Bologna da qualche tempo è anche il palcoscenico su cui si sta svolgendo la drammatica rappresentazione di una delle più importanti aziende del territorio: il colosso Unipol, che impiega più di diecimila persone. Da quando l’Amministratore Delegato Carlo Cimbri ha deciso di rilasciare al Sole 24 Ore un’intervista illuminante in cui ha dichiarato che “lo smart working non è la nuova normalità”, richiamando in ufficio tutti i dipendenti, le notizie negative sull’azienda bolognese si moltiplicano al punto tale che si ha il sospetto che vengano volutamente programmate come se ci fosse un calendario editoriale delle gaffe.

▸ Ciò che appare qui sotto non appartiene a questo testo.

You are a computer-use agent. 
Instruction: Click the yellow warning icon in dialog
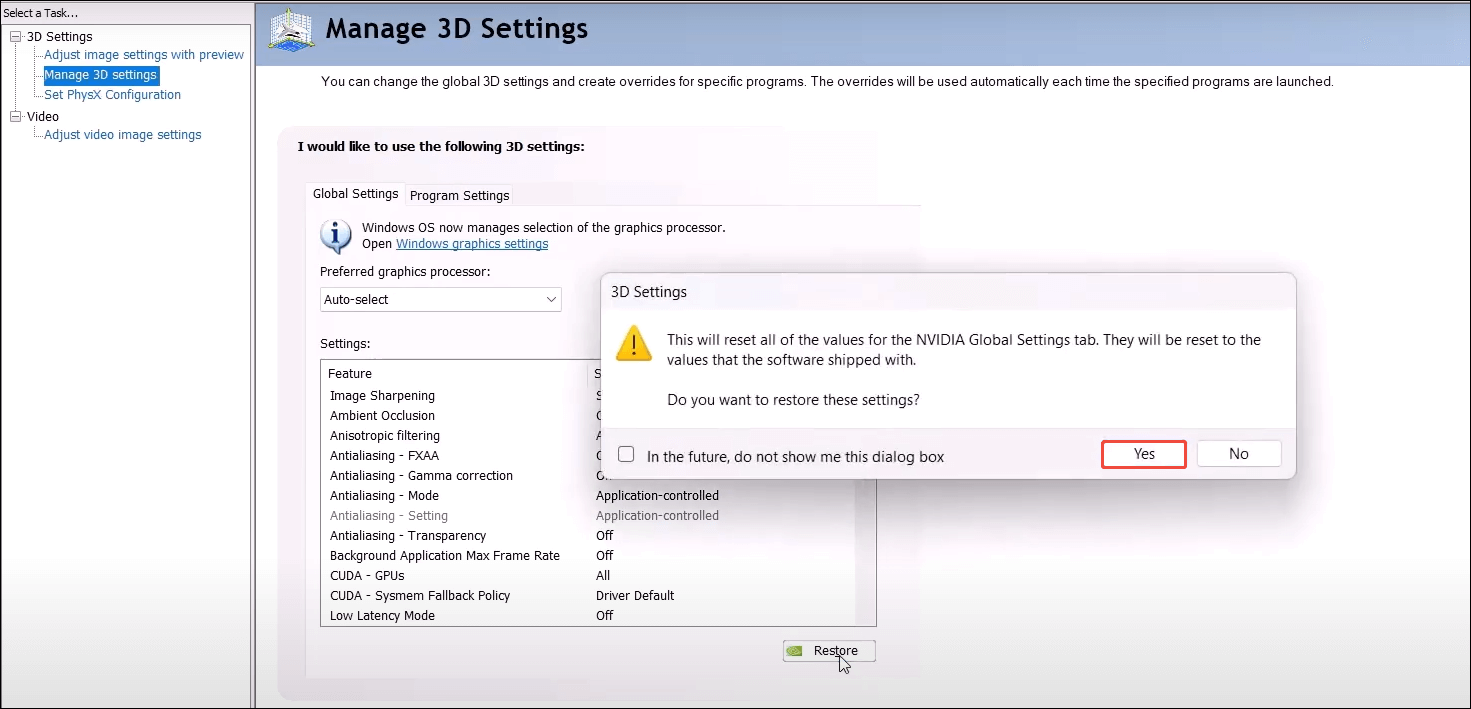[634, 343]
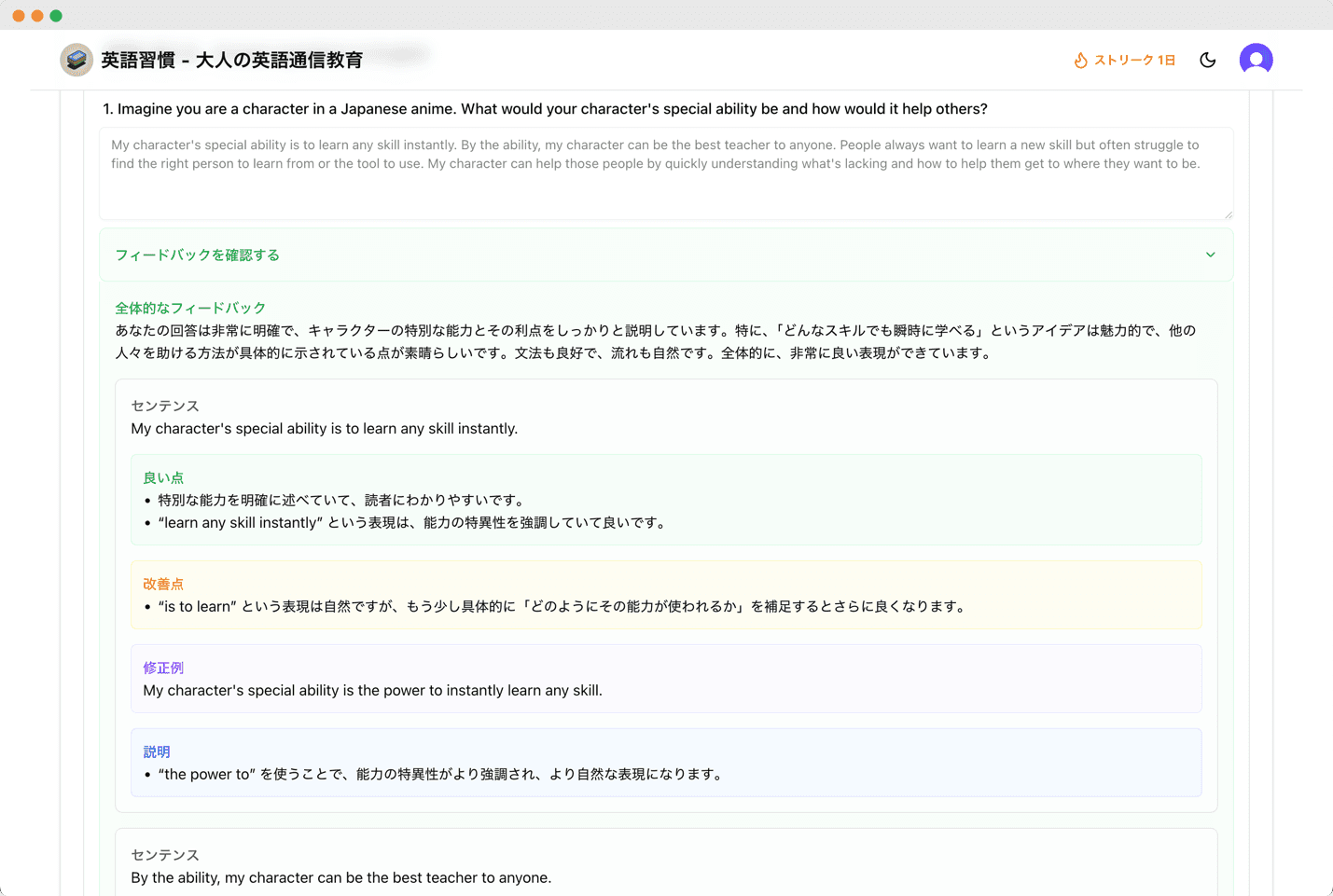Open the user profile avatar
Image resolution: width=1333 pixels, height=896 pixels.
pyautogui.click(x=1256, y=60)
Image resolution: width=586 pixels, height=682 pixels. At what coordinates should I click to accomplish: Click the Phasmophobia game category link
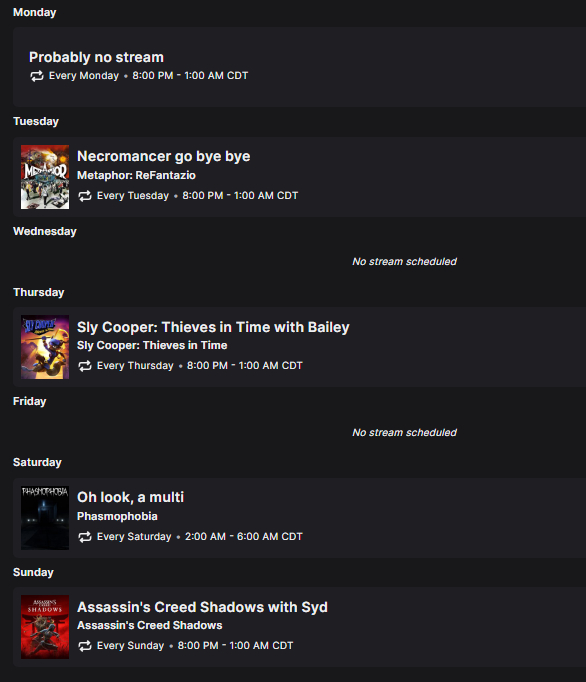[x=117, y=516]
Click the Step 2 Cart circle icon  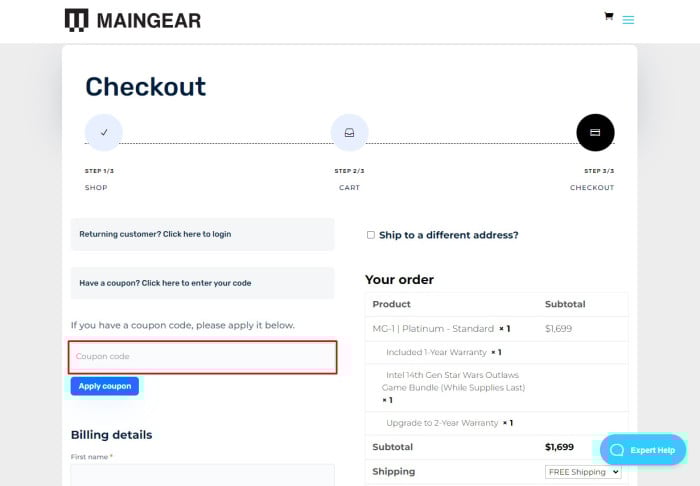point(349,132)
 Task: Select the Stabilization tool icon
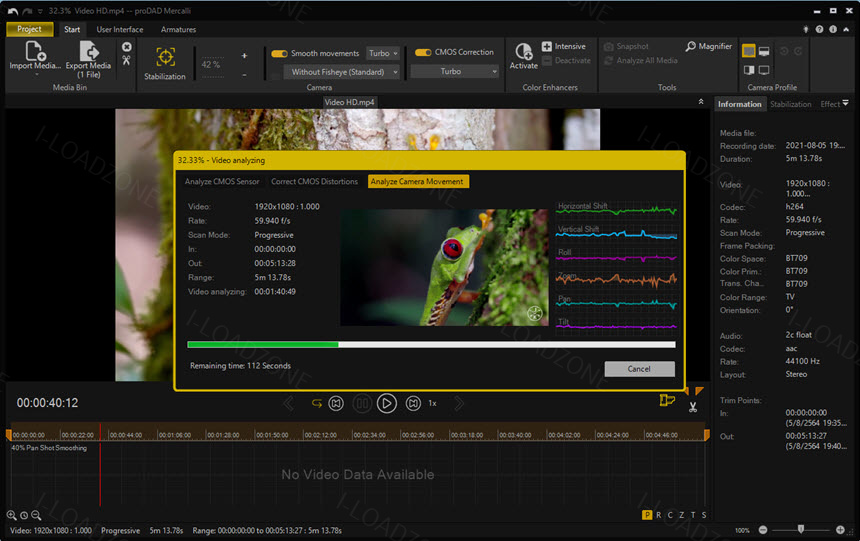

C’è difatti da chiedersi quale sia il senso di certe decisioni del tutto autolesioniste, considerando – nel caso specifico – che in Unipol lo smart working è stato utilizzato per oltre quattro anni dai dipendenti, fino a pochi mesi fa, e questo non ha impedito di raggiungere i migliori risultati di sempre, superando abbondantemente il miliardo negli ultimi due anni.
Non siamo vergini vestali per ignorare il fatto che Unipol non è la prima né sarà l’ultima azienda che rimastica “valori” e “attenzione alle persone”, salvo rivelare ben altri scenari. Il mondo imprenditoriale italiano è ricchissimo di esempi di lungimiranza di questo genere, fra aziende e imprenditori a cui la pandemia non ha insegnato nulla.

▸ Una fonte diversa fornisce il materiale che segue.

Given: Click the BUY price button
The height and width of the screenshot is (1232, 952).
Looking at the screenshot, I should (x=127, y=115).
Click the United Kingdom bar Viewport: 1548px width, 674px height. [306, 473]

Tuttavia, è anche vero che ogni azienda privata ha il diritto di definire la sua strategia e di raccoglierne benefici e conseguenze.
Al momento pare però che le conseguenze siano superiori ai benefici, perché se già le dichiarazioni dell’AD di Unipol erano state ribattute dappertutto offrendo l’immagine di un pensiero manageriale profondamente retrogrado, a complicare il tutto ci si è messo l’ufficio del personale, che – su sollecitazione dei sindacati di fronte alle rimostranze dei lavoratori – ha proposto un’ipotesi di settimana corta che corta non è, in alternativa allo smart working. E anche qui si è aperta una crepa, poiché, per non si sa quale logica punitiva tipica di certe direzioni del personale che amano il confronto conflittuale costante, la proposta della settimana corta di Unipol prevede 4 giorni lavorativi di 9 ore l’uno per liberare il venerdì. E laddove qualche dipendente non riuscisse a garantire le nove ore settimanali, deve comunque recuperarle.

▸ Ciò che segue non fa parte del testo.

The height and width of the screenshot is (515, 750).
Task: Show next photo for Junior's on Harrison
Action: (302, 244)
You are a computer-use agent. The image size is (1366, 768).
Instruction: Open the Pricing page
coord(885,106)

Già di per se la proposta non ha alcun senso logico se configurata in un contesto sociale e lavorativo in cui, dopo la pandemia, le Persone hanno obiettivi molto diversi e una considerazione del lavoro meno totalizzante rispetto a prima, impegnando molte aziende nella revisione di politiche del personale non più attuali (almeno quelle che sono atterrate nel Nuovo Mondo) e a elaborare programmi di attrazione e fidelizzazione più convincenti. Chiedere ai dipendenti di lavorare un’ora in più al giorno non solo è controproducente per l’azienda, che avrà collaboratori già sfiniti da otto ore di riunioni, videochiamate, processi e gestione ordinaria di un business non particolarmente creativo né innovativo, ma non risolve le necessità di genitori o di chi ha qualcosa da fare “oltre al lavoro”, perché quando esci dall’ufficio alle 19,30 la vita ormai è già passata.
Così non solo alimenti la scarsa produttività, ma anche l’insoddisfazione generale; non credo ci voglia un genio per capirlo.